- Supplied data

■ ■ ■ ■ ■

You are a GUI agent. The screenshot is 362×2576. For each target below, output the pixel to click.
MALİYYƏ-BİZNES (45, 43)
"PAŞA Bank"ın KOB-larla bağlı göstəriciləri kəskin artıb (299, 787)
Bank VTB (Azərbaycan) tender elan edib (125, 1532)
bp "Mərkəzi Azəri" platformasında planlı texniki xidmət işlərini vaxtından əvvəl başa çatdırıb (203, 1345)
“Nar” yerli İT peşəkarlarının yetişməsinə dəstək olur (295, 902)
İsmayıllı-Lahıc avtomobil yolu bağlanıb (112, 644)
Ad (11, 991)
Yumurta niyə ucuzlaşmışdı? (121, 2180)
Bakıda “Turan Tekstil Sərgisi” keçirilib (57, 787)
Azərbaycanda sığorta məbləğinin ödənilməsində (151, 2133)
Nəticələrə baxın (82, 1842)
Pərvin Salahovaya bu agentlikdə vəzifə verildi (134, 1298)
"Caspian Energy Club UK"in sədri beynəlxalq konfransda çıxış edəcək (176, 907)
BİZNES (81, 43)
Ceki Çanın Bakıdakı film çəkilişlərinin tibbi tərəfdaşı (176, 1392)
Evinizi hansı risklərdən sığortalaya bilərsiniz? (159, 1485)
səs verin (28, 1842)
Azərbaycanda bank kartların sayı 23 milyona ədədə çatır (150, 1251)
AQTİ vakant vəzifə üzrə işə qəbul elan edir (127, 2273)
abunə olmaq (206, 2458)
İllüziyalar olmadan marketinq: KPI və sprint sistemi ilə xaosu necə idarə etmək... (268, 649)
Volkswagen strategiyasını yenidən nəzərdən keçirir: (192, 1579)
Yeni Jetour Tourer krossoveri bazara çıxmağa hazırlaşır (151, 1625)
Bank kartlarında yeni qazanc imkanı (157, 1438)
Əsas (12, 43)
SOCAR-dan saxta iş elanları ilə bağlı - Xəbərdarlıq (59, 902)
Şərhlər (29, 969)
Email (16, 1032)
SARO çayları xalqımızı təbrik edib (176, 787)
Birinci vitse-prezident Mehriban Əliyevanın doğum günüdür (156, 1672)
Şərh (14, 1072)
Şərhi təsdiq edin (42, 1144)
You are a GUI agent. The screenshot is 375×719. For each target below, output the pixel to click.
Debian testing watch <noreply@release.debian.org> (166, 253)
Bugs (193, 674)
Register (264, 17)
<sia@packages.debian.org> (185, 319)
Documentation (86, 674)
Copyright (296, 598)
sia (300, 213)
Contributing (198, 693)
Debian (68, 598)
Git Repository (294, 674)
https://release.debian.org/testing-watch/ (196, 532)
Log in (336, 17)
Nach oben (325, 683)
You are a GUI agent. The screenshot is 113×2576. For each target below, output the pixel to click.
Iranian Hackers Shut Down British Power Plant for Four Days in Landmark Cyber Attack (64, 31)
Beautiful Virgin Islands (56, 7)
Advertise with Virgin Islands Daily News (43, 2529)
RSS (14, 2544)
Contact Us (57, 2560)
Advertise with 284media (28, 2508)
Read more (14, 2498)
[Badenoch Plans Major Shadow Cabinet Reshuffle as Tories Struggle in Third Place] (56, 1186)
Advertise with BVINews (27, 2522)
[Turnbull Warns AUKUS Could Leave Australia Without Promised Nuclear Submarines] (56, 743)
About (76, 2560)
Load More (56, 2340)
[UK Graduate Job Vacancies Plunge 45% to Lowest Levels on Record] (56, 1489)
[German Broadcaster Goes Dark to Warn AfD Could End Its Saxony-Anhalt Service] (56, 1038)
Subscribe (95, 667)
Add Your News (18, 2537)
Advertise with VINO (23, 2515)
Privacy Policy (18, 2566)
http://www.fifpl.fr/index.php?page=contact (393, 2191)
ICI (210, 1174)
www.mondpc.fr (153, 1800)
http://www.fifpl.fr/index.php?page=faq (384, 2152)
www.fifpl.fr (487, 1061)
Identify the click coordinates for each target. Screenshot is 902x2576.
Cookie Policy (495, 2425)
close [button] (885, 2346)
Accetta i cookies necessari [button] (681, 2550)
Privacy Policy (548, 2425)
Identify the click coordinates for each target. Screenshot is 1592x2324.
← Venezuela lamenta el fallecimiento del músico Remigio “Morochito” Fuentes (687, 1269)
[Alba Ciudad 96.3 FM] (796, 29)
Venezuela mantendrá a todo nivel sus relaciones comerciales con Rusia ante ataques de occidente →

■ ■ ■ ■ ■

- Task instructions
Word for word, restate the lines of the data above that fall between the line holding "<sia@packages.debian.org> (185, 319)" and the line holding "Advertise with BVINews (27, 2522)", inclusive, and no other lines.

- Solution to this exercise
<sia@packages.debian.org> (185, 319)
Documentation (86, 674)
Copyright (296, 598)
sia (300, 213)
Contributing (198, 693)
Debian (68, 598)
Git Repository (294, 674)
https://release.debian.org/testing-watch/ (196, 532)
Log in (336, 17)
Nach oben (325, 683)
You are a GUI agent. The screenshot is 113×2576. For each target below, output the pixel to click.
Iranian Hackers Shut Down British Power Plant for Four Days in Landmark Cyber Attack (64, 31)
Beautiful Virgin Islands (56, 7)
Advertise with Virgin Islands Daily News (43, 2529)
RSS (14, 2544)
Contact Us (57, 2560)
Advertise with 284media (28, 2508)
Read more (14, 2498)
[Badenoch Plans Major Shadow Cabinet Reshuffle as Tories Struggle in Third Place] (56, 1186)
Advertise with BVINews (27, 2522)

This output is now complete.